Lazos fuertes bajo la guerra sucia

Postigo

José García Sánchez

Ante la negativa de Ricardo Anaya de entregarse al sistema, la guerra sucia empezó a tenerlo como su principal objetivo.

Entonces Anaya es un estrobo para la otra parte del PAN que quiere hacer equipo con el PRI para sacar a López Obrador de la jugada; ya sea que el PRI decline por el entonces candidato del PAN o esté a favor de Meade, quien es inamovible en esa candidatura a pesar de todo.

Lo que no tomaban en cuenta los hombres del verdadero poder fue que Anaya se iba a creer lo de ser presidente de la República y deja sin posibilidad de una cohesión entre PRI-PAN-Verde-PRD-Panal-MC, de hecho Anaya siente ahora más afinidad con Morena que con el frente que encabeza el PRI, luego que los tentáculos del PRI en los medios electrónicos le han hecho la vida imposible al panista a través de una guerra sucia que no había padecido en carne propia ningún blanquiazul.

Está tan centrado en la línea de fuego de la guerra sucia que el poder no pensó ni por un instante involucrar al remedo de procurador general de la República para seguir el juego contra Anaya, quien se presentó en la Procuraduría General de la República para entregar un documento en el que denuncia el que llamó “uso faccioso que se está dando a la PGR”.
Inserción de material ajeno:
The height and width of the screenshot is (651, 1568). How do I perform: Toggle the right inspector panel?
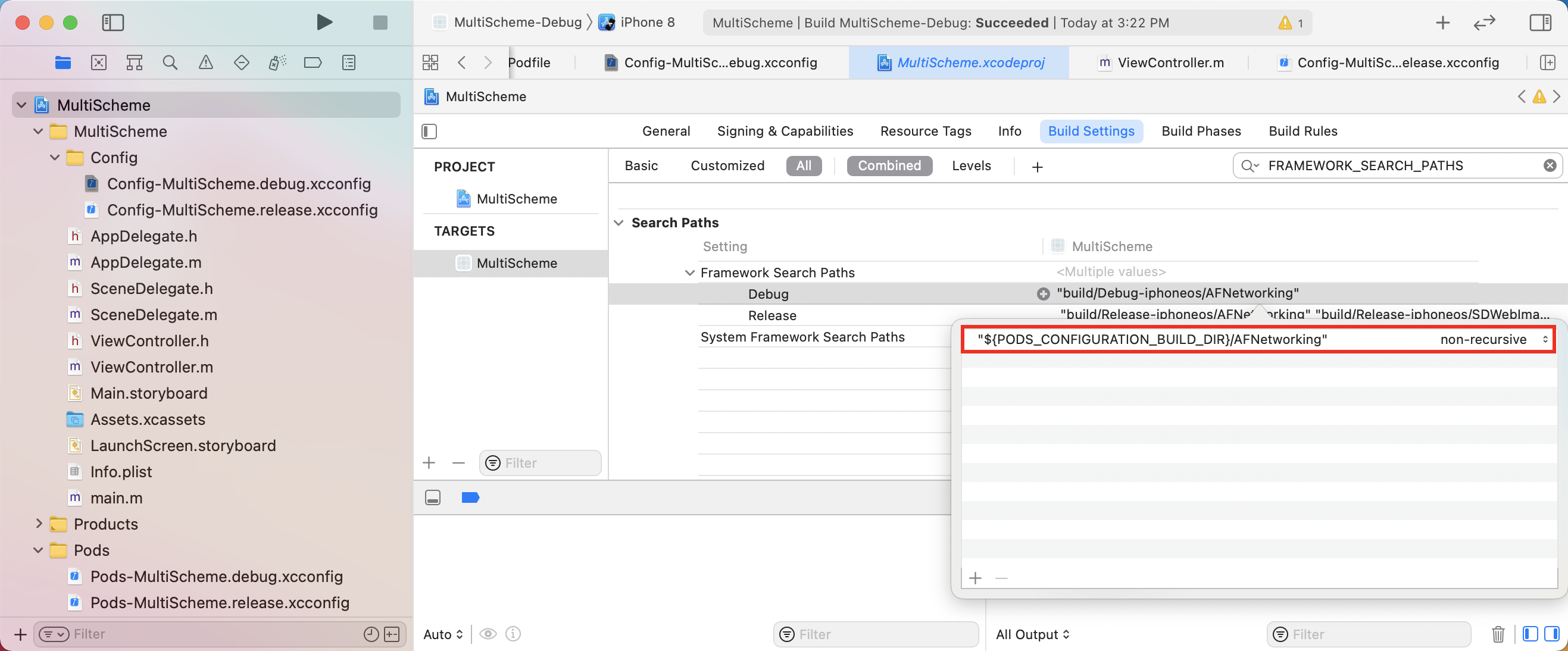(1540, 23)
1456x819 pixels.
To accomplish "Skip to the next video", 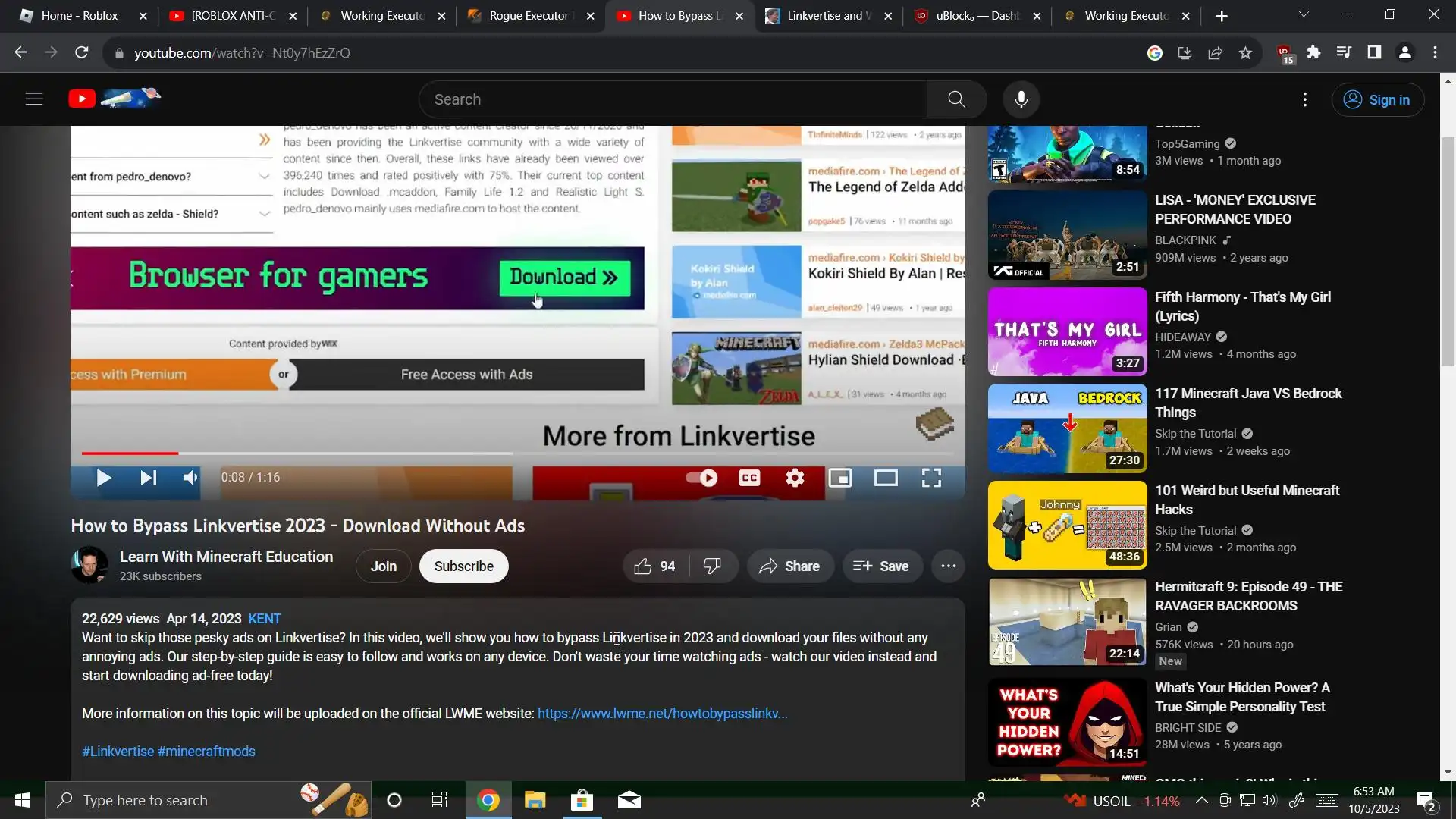I will [x=148, y=478].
Los diputados del PAN hicieron lo propio, exigiendo juicio político contra Alberto Elías Beltrán, encargado de la PGR, por usar esta dependencia como instrumento de golpeteo político en pleno proceso electoral.

La guerra sucia contrario a la voluntad del PRI y de los independientes, que son lo mismo en esta maraña de intereses, le resta ahora simpatías al PRI y la intención del voto que tenían hacia el tricolor se va con Anaya.

Por su parte, Morena ya no crece mucho, pero tampoco puede sentirse alcanzado por Anaya, que por mucho que crezca, producto de la guerra sucia, no llegara ni a empate técnico, pero sí podría el Frente encabezado por Anaya recobrar un trozo de poder si declina en favor de Andrés Manuel, ahora hermanados por ser objetivos de la misma guerra sucia. Y entonces sí, crear un verdadero gobierno de coalición y, por si fuera poco, hacer historia

Así, lo que una la guerra sucia no lo deshaga el hombre.

Si el PAN pudo unirse con su antagónico, el PRD; y Morena le abre la puerta a todos, menos a los Moreira, según dijo López Obrador, podría crearse una coalición más allá de lo estipulado con alevosía y ventaja desde hace meses, donde el tercer lugar, es decir, el PRI, quede fuera de toda posibilidad de triunfo.

A menos que toda esa guerra sucia contra Anaya sea sólo una simulación para que la declinación final entre PAN y PRI no se vea tan evidente y ensayada.

Pero Anaya ha estado a punto del llanto cuando los tentáculos del poder disfrazados de comentaristas de Televisa lo fustigan con preguntas reiteradas y acusaciones obsesivas.

Estas acusaciones circulares no las perdonará Anaya, mal haría si lo olvida.

Anaya recibirá una guerra sucia a través de dos frentes, el que ya empezó los ataques, el PRI, para desacreditar e intentar hacer crecer a Meade, y el otro es a través del equipo de Margarita, con los misiles de Juan Ignacio Zavala, que seguramente está esperando que haya un campo de batalla más propicio para la victoria.

De hecho, la figura de Margarita Zavala, desde ahora es la descalificación y el denuesto, no parece tener más proyecto, plan o programa de trabajo que el de desgastar a los candidatos de Morena y del PAN. Al primero por consigna, al segundo por venganza.

Hermanados, como estarán en un par de meses, por ser blanco de la guerra sucia, Andrés Manuel y Ricardo bien podrían dejar fuera de la jugada al PRI, si quisieran.